- [Required action]
Below are entries; output exactly the lines from the one with "Given: Open the Find menu" to the one with "You are a computer-use", both included, and nothing else.

Dataset entries
┄┄┄┄┄┄

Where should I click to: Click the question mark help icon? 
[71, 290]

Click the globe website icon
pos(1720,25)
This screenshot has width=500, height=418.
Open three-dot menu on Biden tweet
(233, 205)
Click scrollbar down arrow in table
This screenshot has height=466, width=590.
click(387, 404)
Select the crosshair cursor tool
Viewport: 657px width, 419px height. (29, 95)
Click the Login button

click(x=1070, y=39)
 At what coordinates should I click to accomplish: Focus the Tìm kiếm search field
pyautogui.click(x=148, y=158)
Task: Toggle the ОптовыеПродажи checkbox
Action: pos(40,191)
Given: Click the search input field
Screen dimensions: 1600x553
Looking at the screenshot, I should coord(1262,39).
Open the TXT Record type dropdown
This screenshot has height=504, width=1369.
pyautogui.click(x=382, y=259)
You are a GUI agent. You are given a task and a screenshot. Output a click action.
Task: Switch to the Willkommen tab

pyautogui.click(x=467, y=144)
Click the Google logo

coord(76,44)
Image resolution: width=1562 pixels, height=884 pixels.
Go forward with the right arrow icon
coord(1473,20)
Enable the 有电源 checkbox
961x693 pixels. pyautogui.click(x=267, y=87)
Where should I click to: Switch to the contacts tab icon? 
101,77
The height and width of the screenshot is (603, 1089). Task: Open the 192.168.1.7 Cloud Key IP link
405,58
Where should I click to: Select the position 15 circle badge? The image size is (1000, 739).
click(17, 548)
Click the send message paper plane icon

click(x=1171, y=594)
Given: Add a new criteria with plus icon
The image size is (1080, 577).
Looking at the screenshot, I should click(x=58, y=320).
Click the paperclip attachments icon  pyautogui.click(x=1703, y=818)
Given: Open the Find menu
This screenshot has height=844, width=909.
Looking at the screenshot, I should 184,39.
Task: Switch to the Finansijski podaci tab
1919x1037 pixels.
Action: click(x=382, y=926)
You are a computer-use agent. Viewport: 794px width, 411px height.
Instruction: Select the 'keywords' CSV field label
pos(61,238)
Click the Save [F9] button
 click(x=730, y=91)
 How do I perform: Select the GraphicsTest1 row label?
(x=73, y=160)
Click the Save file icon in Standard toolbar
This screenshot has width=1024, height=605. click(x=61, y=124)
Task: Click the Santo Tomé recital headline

┄┄┄┄┄┄

- [Output below]
Given: Open the Find menu
This screenshot has height=844, width=909.
Looking at the screenshot, I should 184,39.
Task: Switch to the Finansijski podaci tab
1919x1037 pixels.
Action: click(x=382, y=926)
You are a computer-use agent. Viewport: 794px width, 411px height.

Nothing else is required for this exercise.